:: SUPPLIED TEXT ::
I totally agree with your perspective, Andrew: both (1) concerning the fact that variation among sites, even sites belonging to the same gene, or even the same protein domain, is much more important than variation among partitions; and (2) concerning the problem that current implementations of site-heterogeneous models do not scale up well and are just not able to deal with the large super-matrices currently considered by applied phylogeneticists.
I can imagine several possible strategies to deal with this problem: not just improving the code, but exploring more radically different computational approaches, going beyond small finite mixtures (which are not rich enough to capture the true empirical complexity of site-variation) and Dirichlet processes (which will never scale reasonably with the number of positions). Also, other strategies than standard MCMC would be necessary if we really wanted to go in this direction.
However, I wonder if it is worth investing time and effort in all this. This would probably require several years of work, and this, for scaling up a super-matrix paradigm which has important limitations anyway. If 10 000 sites are not sufficient to give you interesting shared derived point substitutions for your clades of interest, then, I am not sure that piling up 100 000 or 1 000 000 aligned positions will improve the situation: there will always be residual model violations, and thus, I am afraid that the only signal that will consistently accumulate across very large alignments will be contributed by the systematic errors induced by those violations.
More fundamentally, now that exome-wide data are routinely produced, perhaps the super-matrix paradigm itself should be considered as obsolete, and more ambitious gene-tree/species-tree methods should instead be developed. Obviously, our field is collectively moving toward this new gene/species paradigm, and we should therefore probably recast the problem of site-heterogeneous effects in this new context. This is in fact my current strategy: trying to combine interesting substitution models at the level of single-gene sequence evolution with good gene duplication-loss-transfer models. Possibly using multi-step approaches.
:::
ACTIONS TO TAKE:
1 – Reproduce the reply on site-heterogeneous models word for word, beginning at the words "More fundamentally, now" and stopping after "using multi-step approaches.".
2 – In the reply on site-heterogeneous models, what does the writer name as their current strategy?
The records that follow come from a separate source and are unrelated to this reply.
:: PROVIDED MATERIAL ::
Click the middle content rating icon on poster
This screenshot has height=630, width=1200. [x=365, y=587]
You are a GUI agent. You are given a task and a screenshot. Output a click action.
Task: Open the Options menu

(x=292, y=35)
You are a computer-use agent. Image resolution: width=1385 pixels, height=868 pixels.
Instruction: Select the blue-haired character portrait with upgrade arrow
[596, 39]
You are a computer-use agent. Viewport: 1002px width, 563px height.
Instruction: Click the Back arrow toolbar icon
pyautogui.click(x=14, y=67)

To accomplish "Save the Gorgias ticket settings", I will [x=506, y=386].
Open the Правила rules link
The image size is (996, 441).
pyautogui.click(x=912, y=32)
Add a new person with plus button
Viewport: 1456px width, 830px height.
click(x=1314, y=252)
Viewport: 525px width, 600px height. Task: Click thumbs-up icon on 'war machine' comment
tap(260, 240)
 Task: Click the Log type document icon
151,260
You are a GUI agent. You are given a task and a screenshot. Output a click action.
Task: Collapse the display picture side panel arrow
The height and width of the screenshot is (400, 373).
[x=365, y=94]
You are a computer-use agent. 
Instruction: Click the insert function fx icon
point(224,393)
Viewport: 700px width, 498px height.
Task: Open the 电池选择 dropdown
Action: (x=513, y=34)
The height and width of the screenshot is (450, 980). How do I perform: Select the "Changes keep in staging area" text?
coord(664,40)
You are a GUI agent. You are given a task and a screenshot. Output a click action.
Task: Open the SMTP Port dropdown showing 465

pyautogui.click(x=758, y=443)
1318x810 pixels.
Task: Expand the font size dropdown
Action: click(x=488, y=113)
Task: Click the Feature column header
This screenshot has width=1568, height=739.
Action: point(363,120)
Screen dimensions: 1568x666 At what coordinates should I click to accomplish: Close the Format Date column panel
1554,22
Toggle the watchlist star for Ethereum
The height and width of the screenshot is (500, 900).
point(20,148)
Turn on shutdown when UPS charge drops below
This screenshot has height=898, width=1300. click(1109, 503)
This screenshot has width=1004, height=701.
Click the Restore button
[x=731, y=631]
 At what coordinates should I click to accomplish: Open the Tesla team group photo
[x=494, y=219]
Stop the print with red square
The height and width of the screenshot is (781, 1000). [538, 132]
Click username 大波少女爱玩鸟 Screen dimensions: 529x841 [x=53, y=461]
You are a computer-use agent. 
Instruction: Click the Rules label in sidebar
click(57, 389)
:::
EXERCISE RESPONSES:
1 –
More fundamentally, now that exome-wide data are routinely produced, perhaps the super-matrix paradigm itself should be considered as obsolete, and more ambitious gene-tree/species-tree methods should instead be developed. Obviously, our field is collectively moving toward this new gene/species paradigm, and we should therefore probably recast the problem of site-heterogeneous effects in this new context. This is in fact my current strategy: trying to combine interesting substitution models at the level of single-gene sequence evolution with good gene duplication-loss-transfer models. Possibly using multi-step approaches.

2 – Trying to combine interesting substitution models at the level of single-gene sequence evolution with good gene duplication-loss-transfer models, possibly using multi-step approaches.